▶ **Problem requirements**
Begin at the line containing "Click the browser Back arrow button" and continue through the last of the lines below. Rewrite that stretch with every "Click" swapped for "Select", changing nothing else and leaving out the pictures.

•••••

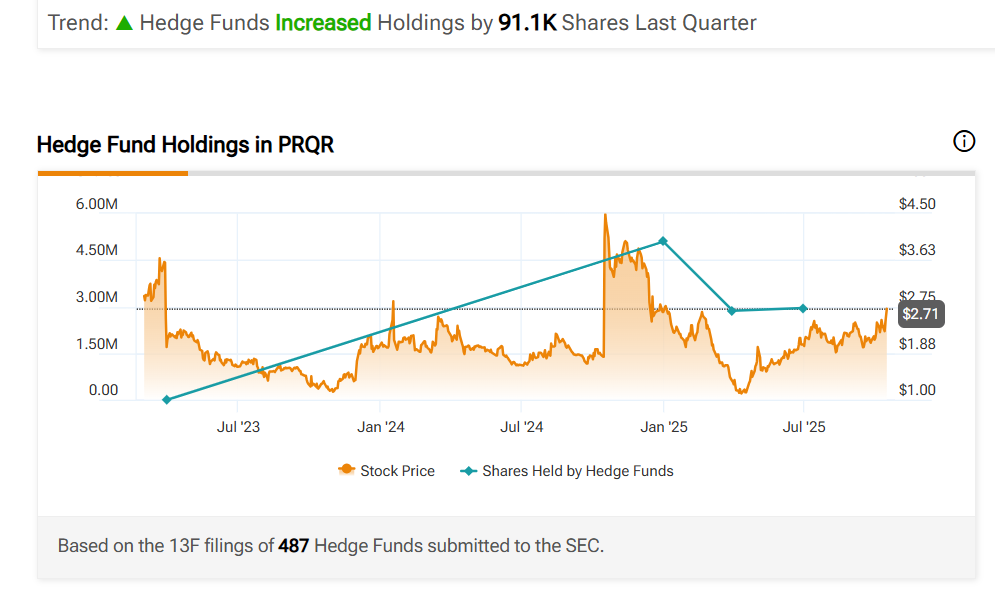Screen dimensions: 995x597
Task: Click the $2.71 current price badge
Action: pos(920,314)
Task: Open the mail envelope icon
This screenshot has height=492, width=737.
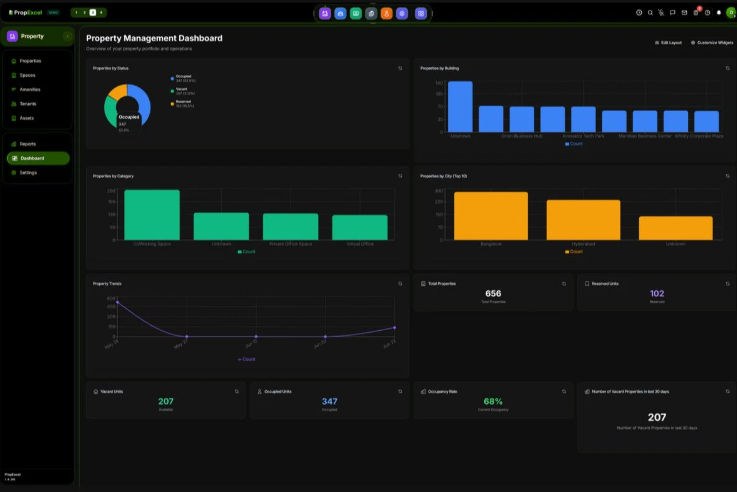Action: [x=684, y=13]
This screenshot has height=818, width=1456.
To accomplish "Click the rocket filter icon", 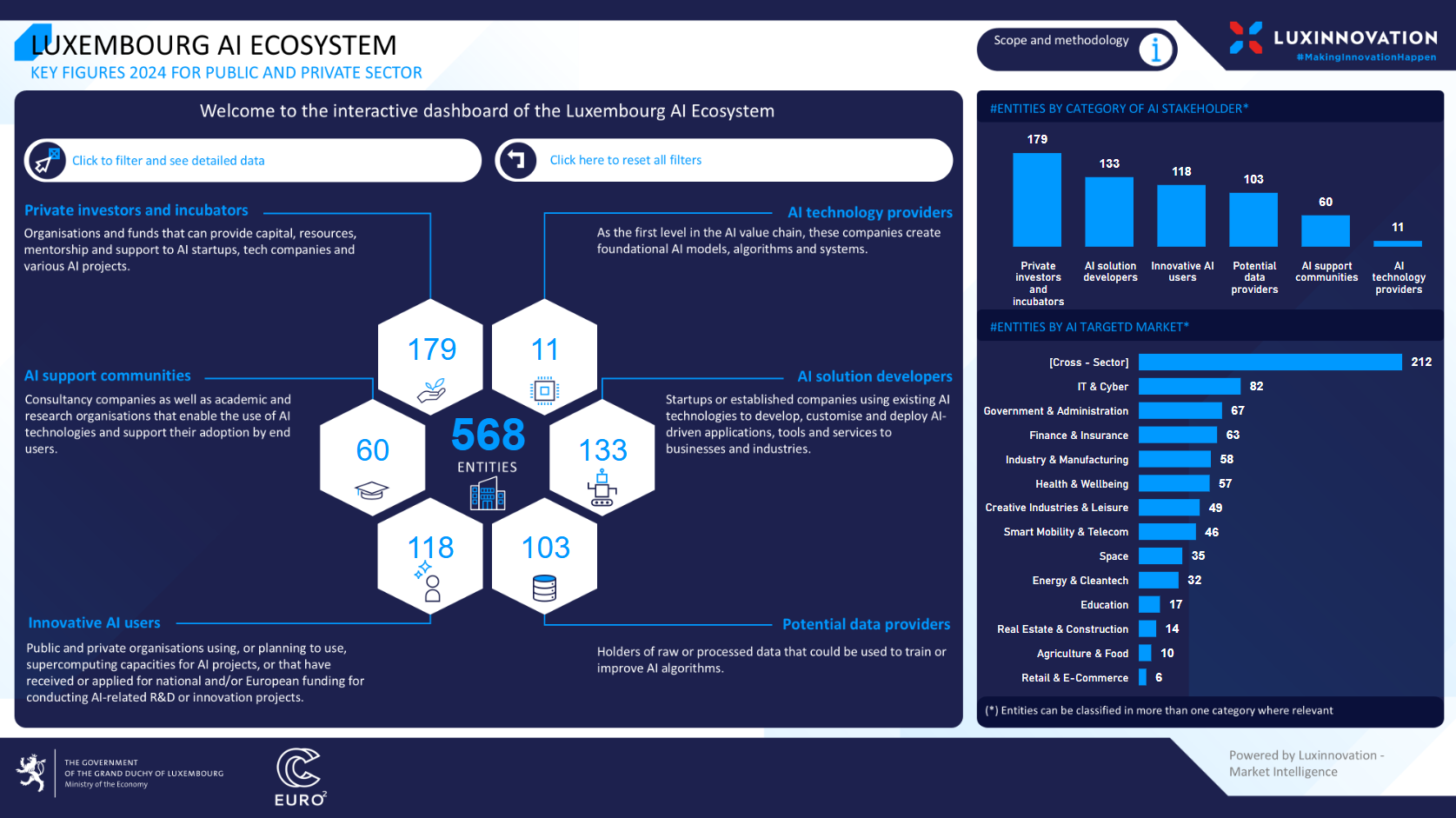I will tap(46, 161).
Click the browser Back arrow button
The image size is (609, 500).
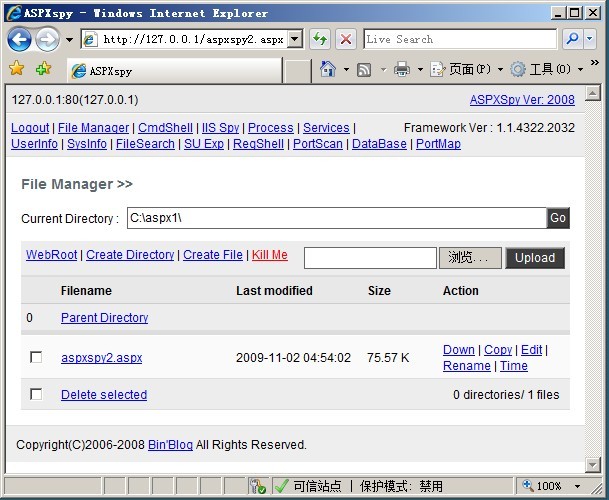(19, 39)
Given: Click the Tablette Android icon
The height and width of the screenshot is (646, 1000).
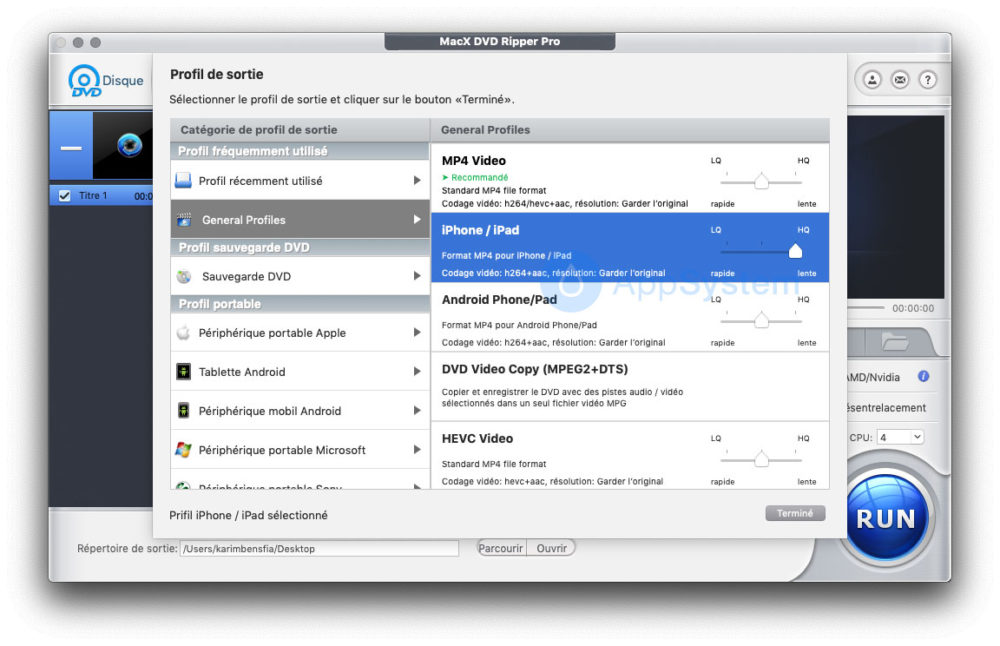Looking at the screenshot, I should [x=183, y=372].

•••••

▶ **Answer below**
Select the browser Back arrow button
The image size is (609, 500).
(19, 39)
Given: Select the Tablette Android icon
The height and width of the screenshot is (646, 1000).
Looking at the screenshot, I should [x=183, y=372].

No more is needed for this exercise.